İncelenecek metin —
Tatlı isteğiyle baş edebilmek için, insülin seviyesindeki ani artış ve azalışları engellemek gerekir. Yoksa bu isteğe karşı koymak bir hayli zorlayıcıdır.



Bunu engellemek için, öncelikle kan tahlili sonucunda mevcut durumunuzu değerlendirmek gerekir. Buna uygun bir şekilde (saat, miktar, glisemik indeks vb. dikkate alınarak.) kan şekerini düşürmeyecek ve dengede tutacak besinler, tatlı ihtiyacınızı kesecek tek mucizedir.



Gelelim psikolojik tatlı ihtiyacına….



Şeker mutluluk hormonu olarak da bilinen serotonin’in salgılanmasına neden oluyor. Öncelikle sadece mutlu olmak için tükettiğimiz bu besin, daha sonra hormonal olarak bağlılık verici ‘oksitosin’e dönüşüyor. Bilim insanları aşkın kimyasını da anlattıkları birçok makalede bu duruma yer vermişlerdir.

Verilen kayıtlar —
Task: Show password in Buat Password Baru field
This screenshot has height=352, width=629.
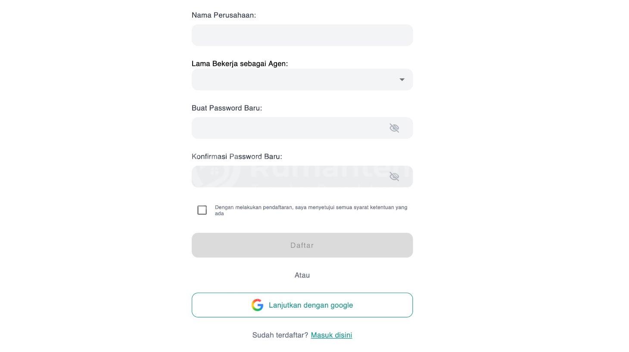Action: tap(394, 128)
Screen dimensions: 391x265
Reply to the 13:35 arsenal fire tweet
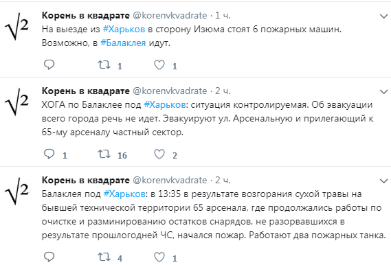49,257
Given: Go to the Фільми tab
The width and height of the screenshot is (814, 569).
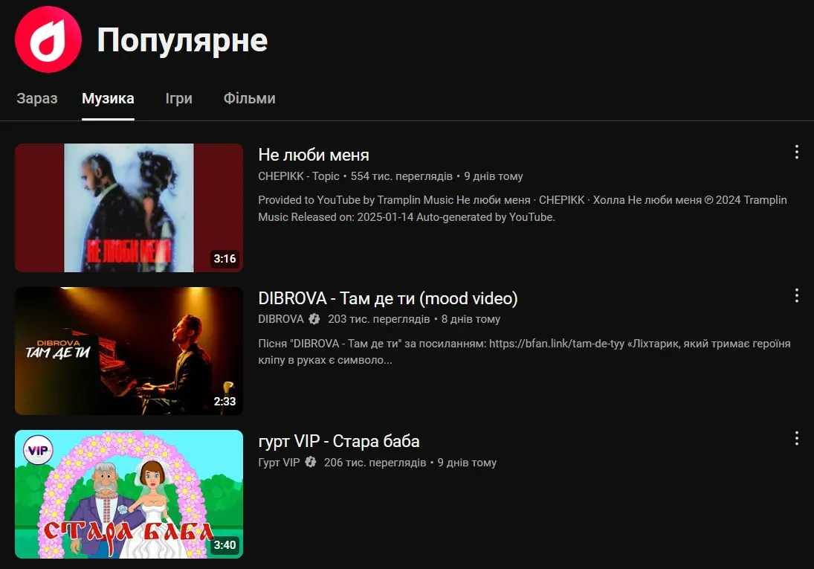Looking at the screenshot, I should pyautogui.click(x=249, y=98).
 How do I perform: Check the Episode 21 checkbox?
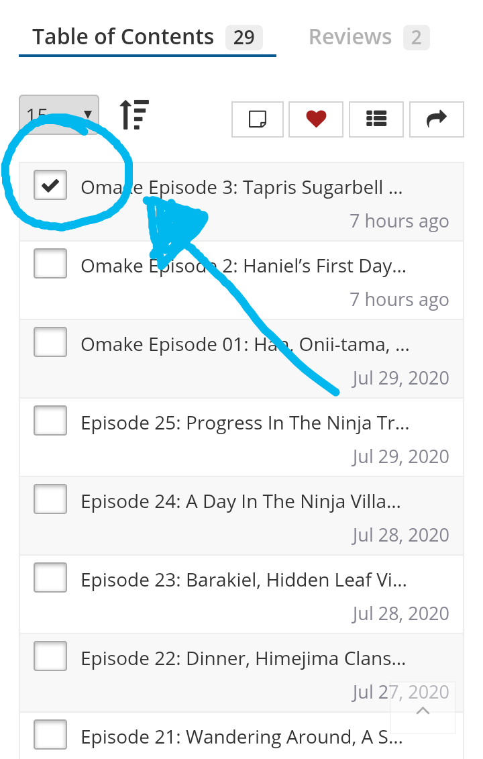(x=50, y=734)
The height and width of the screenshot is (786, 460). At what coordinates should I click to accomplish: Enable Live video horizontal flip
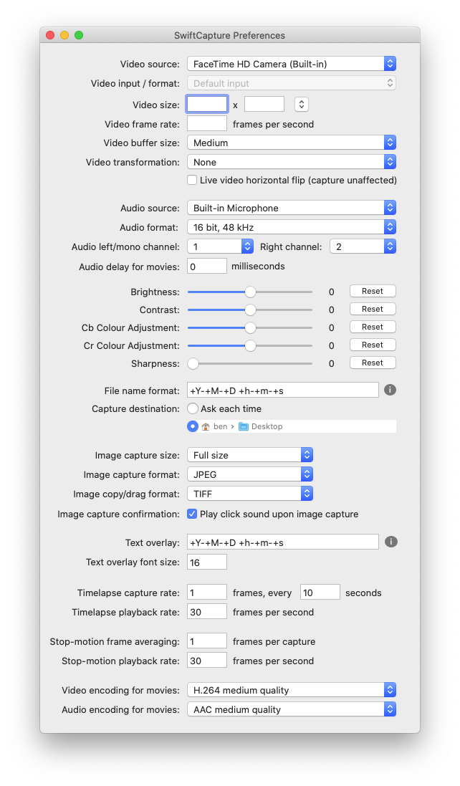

Görev tanımı — Tatlı isteğini anlatan metinden "Tatlı isteğiyle baş" sözleriyle başlayıp "bir hayli zorlayıcıdır." sözleriyle biten kısmı kelimesi kelimesine aktarın. Yalnızca metindeki bilgilere dayanın.

Alıştırma çözümü —
Tatlı isteğiyle baş edebilmek için, insülin seviyesindeki ani artış ve azalışları engellemek gerekir. Yoksa bu isteğe karşı koymak bir hayli zorlayıcıdır.